Bitmasking Solution For Thorny SQL Set Operation

My previous post outlined a tricky little SQL query problem dealing with set intersection. In addition to the solution found by Hans, I thought for completeness I would post a little scalar function that does a bitmask comparison to achieve the same result – with the notable, and possibly untenable solution that it limits the number of categories in your database to 64 (the number of bits in a BIGINT).

create function IsMember
@personid int,
@groupid int
returns int
declare @ret bigint
declare @personsum bigint
select @personsum = (select sum(power(2, pc.categoryid - 1))
from personcategory pc
where pc.personid = @personid)
declare @groupsum bigint
select @groupsum = (select sum(power(2, gc.categoryid - 1))
from groupcategory gc
where gc.groupid = @groupid)
if ((@personsum & @groupsum) = @personsum)
select @ret = 1
select @ret = 0
return @ret

Thorny SQL Set Operation

UPDATE 2: I posted a full script that contains both working solutions in a related post.

UPDATE: Hans developed a query that works.
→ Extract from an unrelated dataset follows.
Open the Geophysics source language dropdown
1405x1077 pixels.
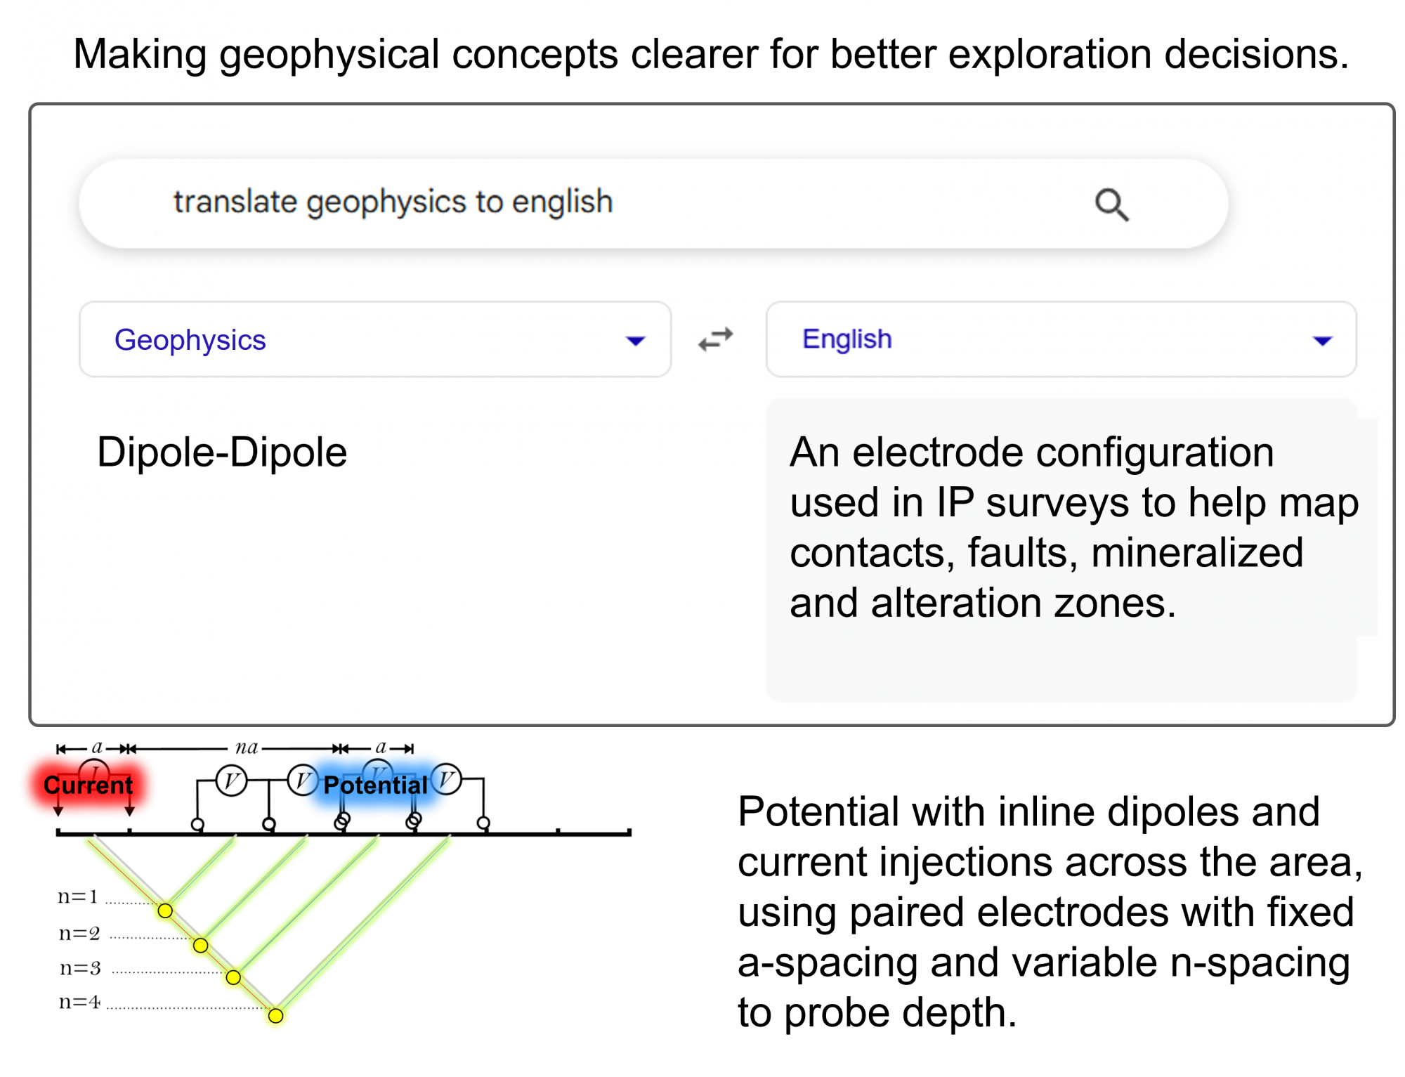point(375,339)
See the comments. It works even if my group is (Female + French), but my Person is (Female + French + Politician) – e.g., extra categories not part of the group are ignored.

Thanks for all the help!


I’ve been working for a bit on a (possibly) hard SQL query and thought I would write out my problem here, in the hopes that (a) I’ll solve it, and (b) I’ll make the solution available to others via the magic of Teh Google.
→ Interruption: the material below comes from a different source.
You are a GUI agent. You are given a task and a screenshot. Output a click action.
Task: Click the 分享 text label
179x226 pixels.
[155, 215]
Here’s the problem: I have a concept of “category”. Example categories: Man, Woman, Movie Star, Politician, American, French.

I have a concept of “person”. Persons can belong to one or more categories.

I have a concept of “group”. A Group is merely a listing of one or more categories. For example, “Male Movie Stars” is a Group (Man + Movie Star). “Female French Politicians” is a group (Woman + Politician + French).

What I want to do in my query is this: Given a Group, find all Persons who belong to that Group.

pseudo-code query:

select * from Person p
join PersonCategory pc on (p.personid = pc.personid)
join GroupCategory gc ON (pc.categoryid = gc.categoryid)
where gc.groupid = @groupid

However, normal JOIN syntax using the IN operator does an “OR”-type operation, when what I really want is an “AND”-type operation. Using the “Female French Politicians” example from above, this query will return French OR Woman OR Politician. Not what I want.